During the session, four functional runs of EM-fMRI were performed for each region of interest (ROI), using a standard block design and parameters of microstimulation similar to previous studies in this field^15,26,27. Specifically, each functional run included eight 30-s EM blocks interleaved with nine 30-s rest blocks in which no stimulation was delivered. During EM blocks, 210-ms pulse trains were delivered at a rate of 1 Hz, which consisted of 70 biphasic current pulses. A single pulse was composed of a 200-μs negative phase, a 100-μs interval, and a 200-μs positive phase. Inter-pulse interval was set at 2.5 ms so that the frequency of microstimulation was 333 Hz. The amplitude of both negative and positive phases was set at 500 μA¹⁵, because we found (data not shown) that this parameter provides a superior contrast-to-noise ratio of EM-fMRI compared to lower current levels (e.g., 300 μA or lower), which given our scanning parameters might render some EM-fMRI activations difficult to detect. Stimulation pulses were delivered in a monopolar configuration with a computer-triggered pulse generator (DS8000; World Precision Instruments) connected to an isolator (A365; World Precision Instruments). The triggering of pulses was controlled and synchronized with MRI data collection using a desktop computer and custom Matlab code based on Psychtoolbox. Both stimulation and reference electrodes were connected to the isolator through custom-made inductor-based low-pass filters both on the patch-panel and inside the bore of the magnet of the scanner room to avoid contamination of the MR images as well as excessive heat from radio frequency noise.
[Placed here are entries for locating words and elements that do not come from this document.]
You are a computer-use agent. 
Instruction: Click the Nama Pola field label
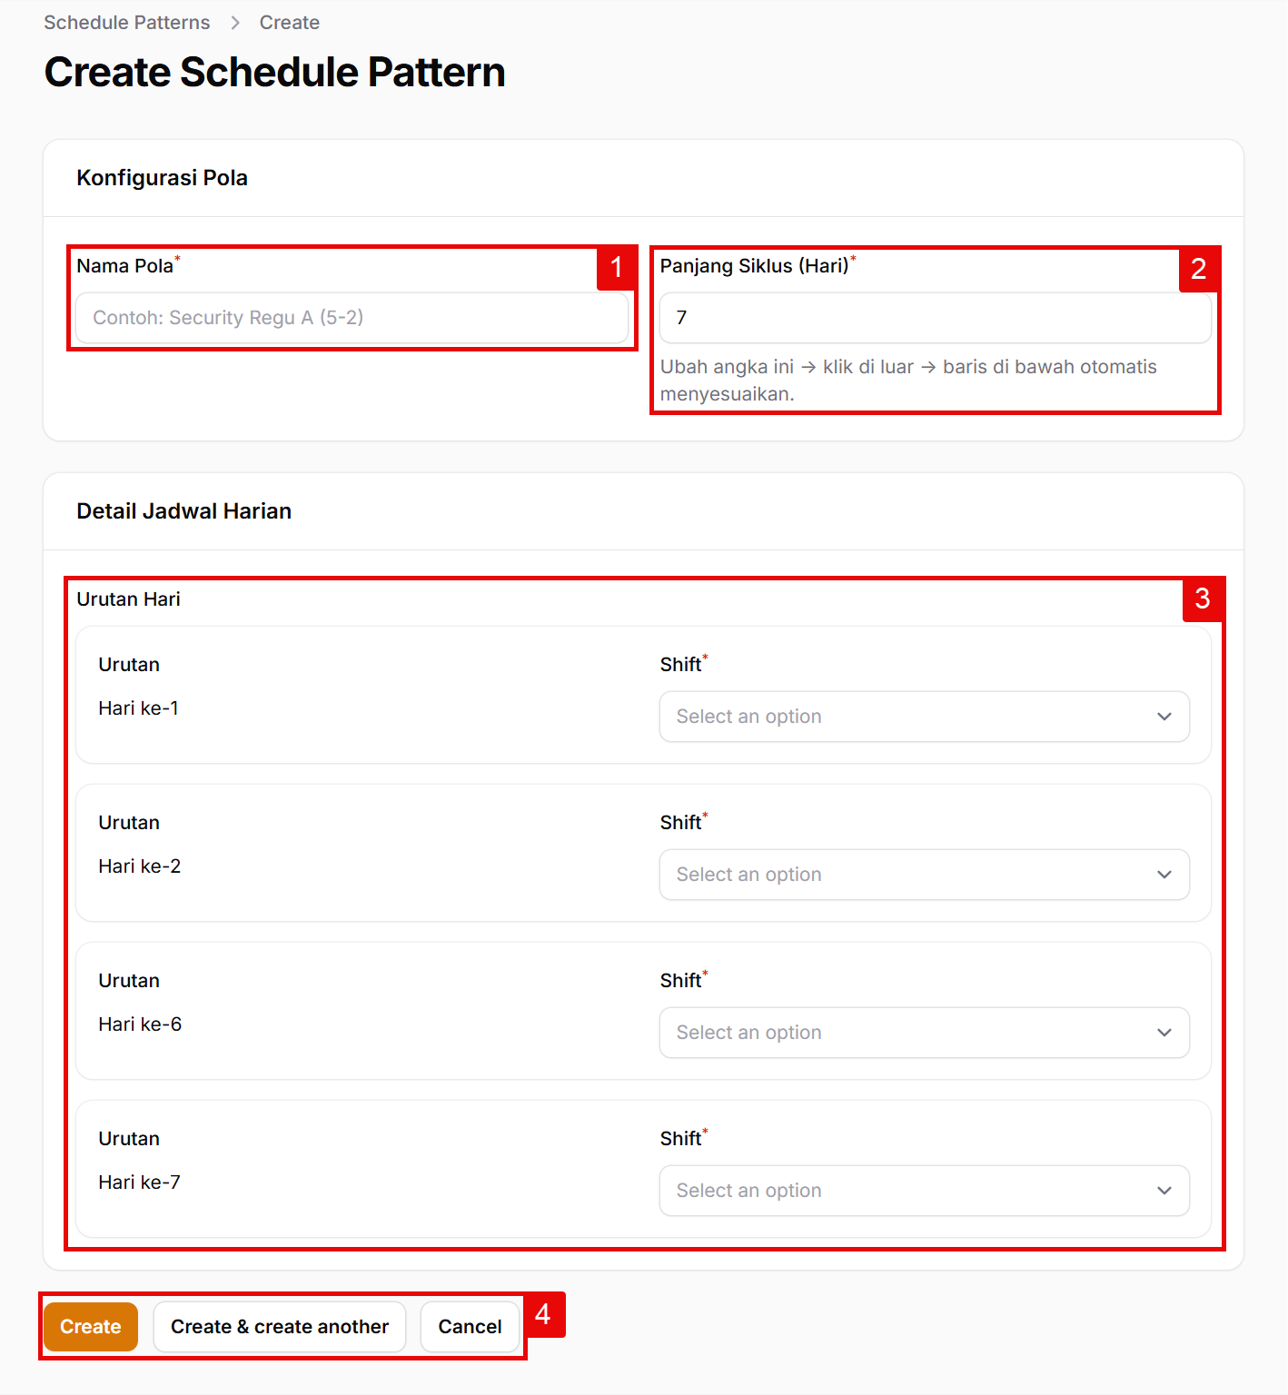click(x=124, y=266)
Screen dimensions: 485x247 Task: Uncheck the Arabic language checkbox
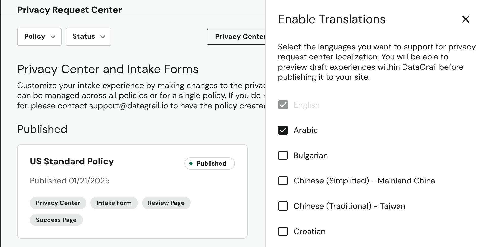coord(283,130)
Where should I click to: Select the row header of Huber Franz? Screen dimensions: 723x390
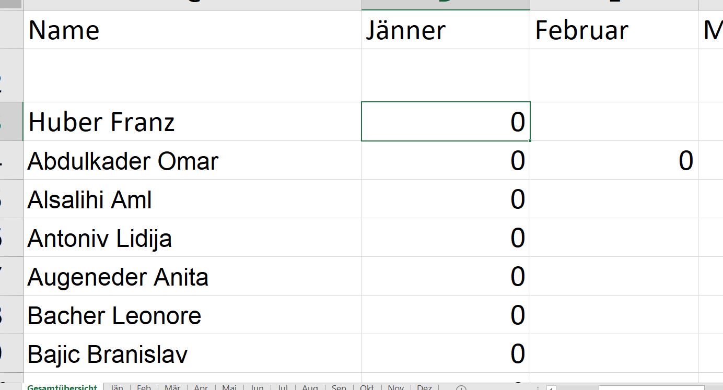pyautogui.click(x=11, y=122)

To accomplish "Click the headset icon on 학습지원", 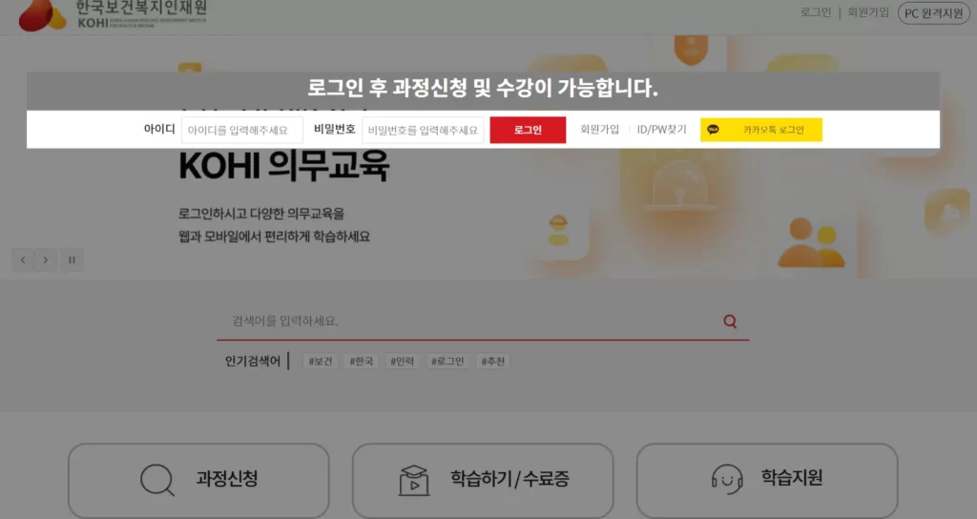I will tap(726, 479).
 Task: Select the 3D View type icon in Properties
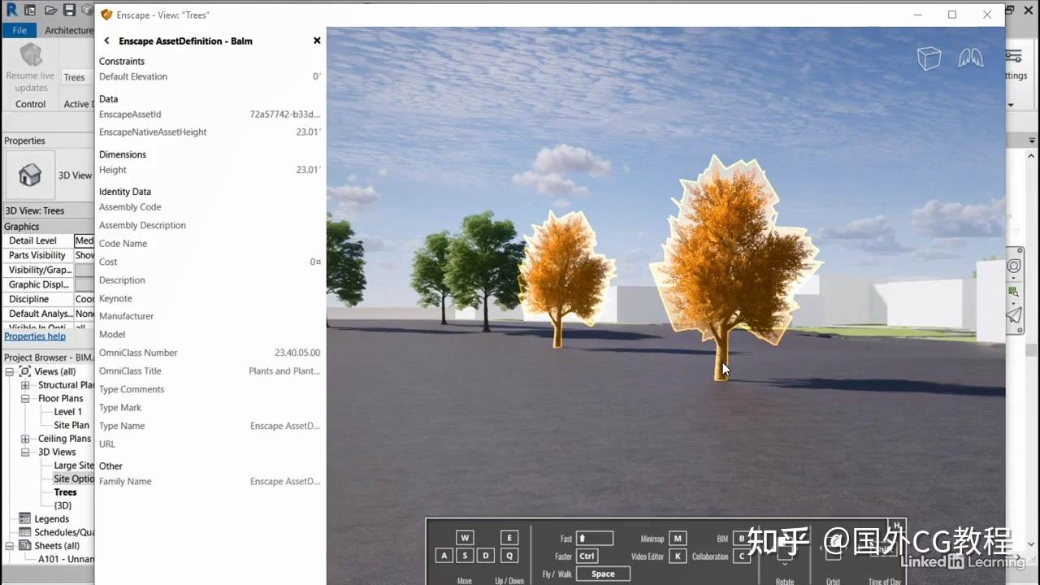[x=29, y=175]
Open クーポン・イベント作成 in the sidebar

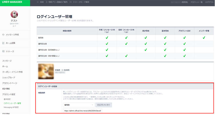coord(12,72)
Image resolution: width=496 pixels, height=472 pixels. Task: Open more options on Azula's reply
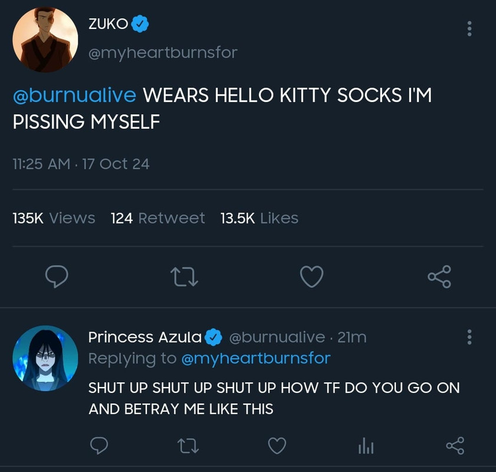[x=469, y=337]
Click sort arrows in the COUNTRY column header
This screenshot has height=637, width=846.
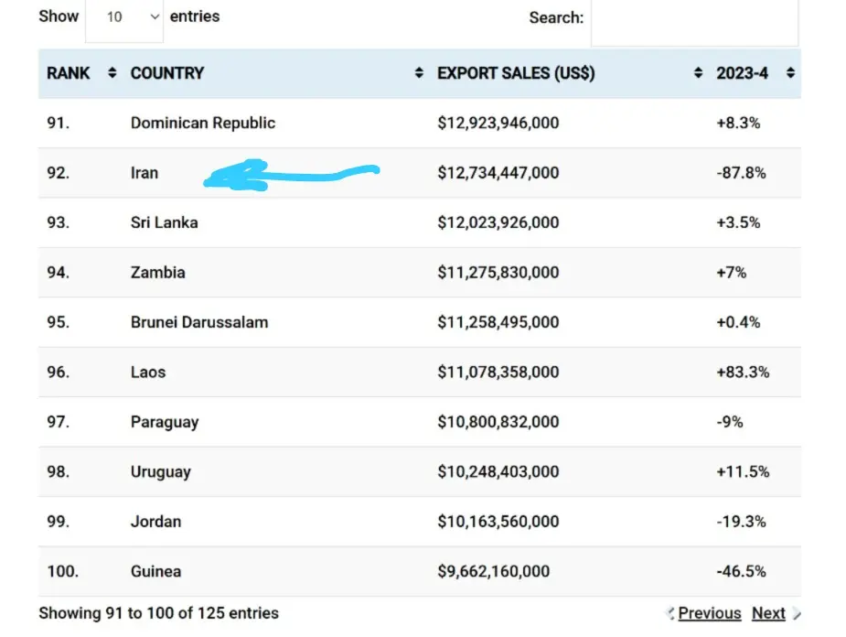(x=419, y=73)
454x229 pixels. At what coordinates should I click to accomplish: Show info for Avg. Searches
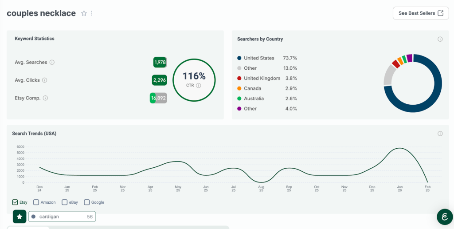[x=52, y=63]
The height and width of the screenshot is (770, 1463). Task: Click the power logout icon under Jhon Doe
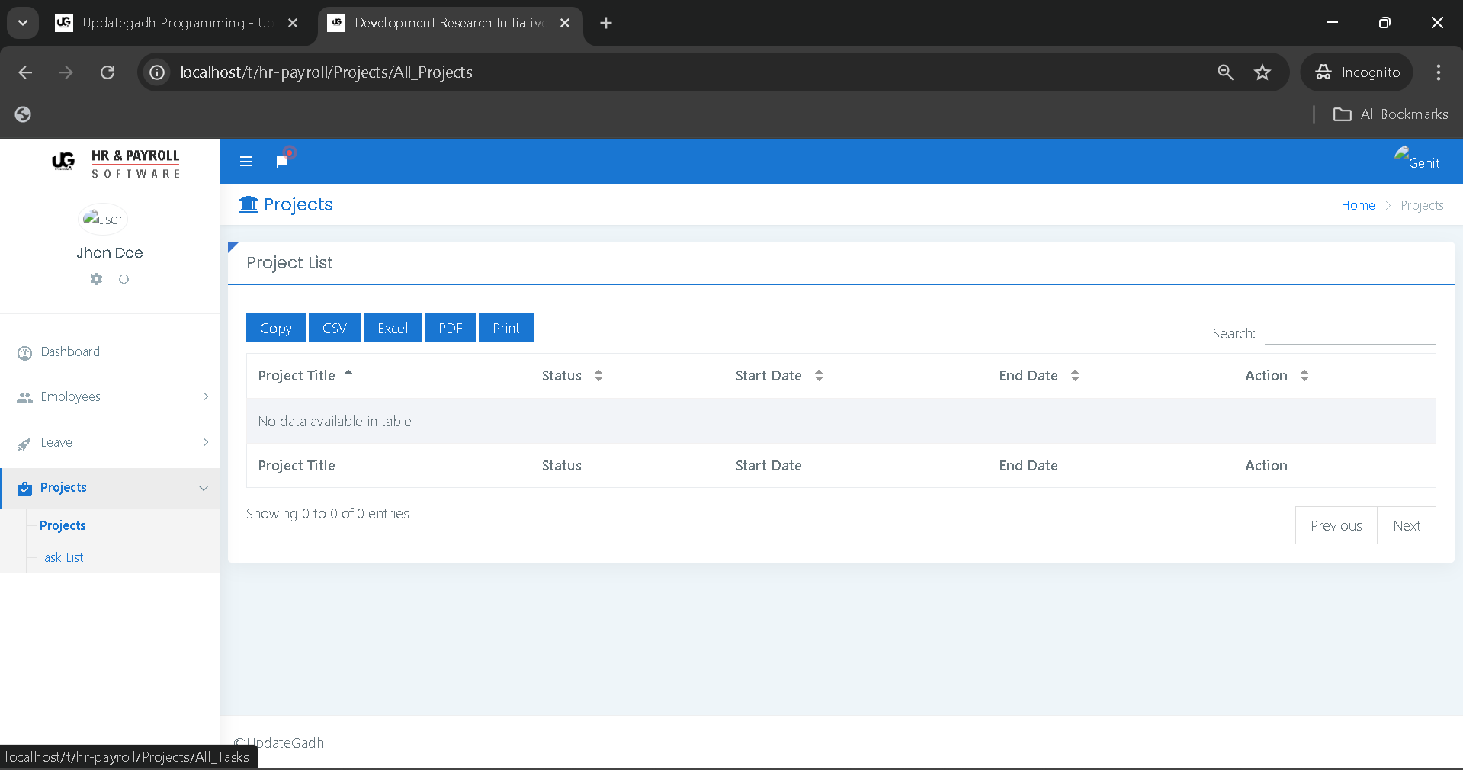tap(124, 279)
MRI data were analyzed with Freesurfer/FsFast. A high-quality T1-weighted image collected before the EM-fMRI session was used as a template, and the functional data were co-registered to this template in a two-step fashion, using the T1-weighted image collected during the EM-fMRI session as an intermediate template (same session). Besides common processing steps including slice-timing correction and motion correction, field maps collected close to the functional images (between which there was little movement of the animal) were used to correct geometric distortion of functional data and thus improve its alignment with same-session T1 template. EM-fMRI activation maps (t-score) were computed in the native functional voxel space using FsFast’s GLM implementation for each ROI separately and were interpolated to the high-quality T1 template for visualization.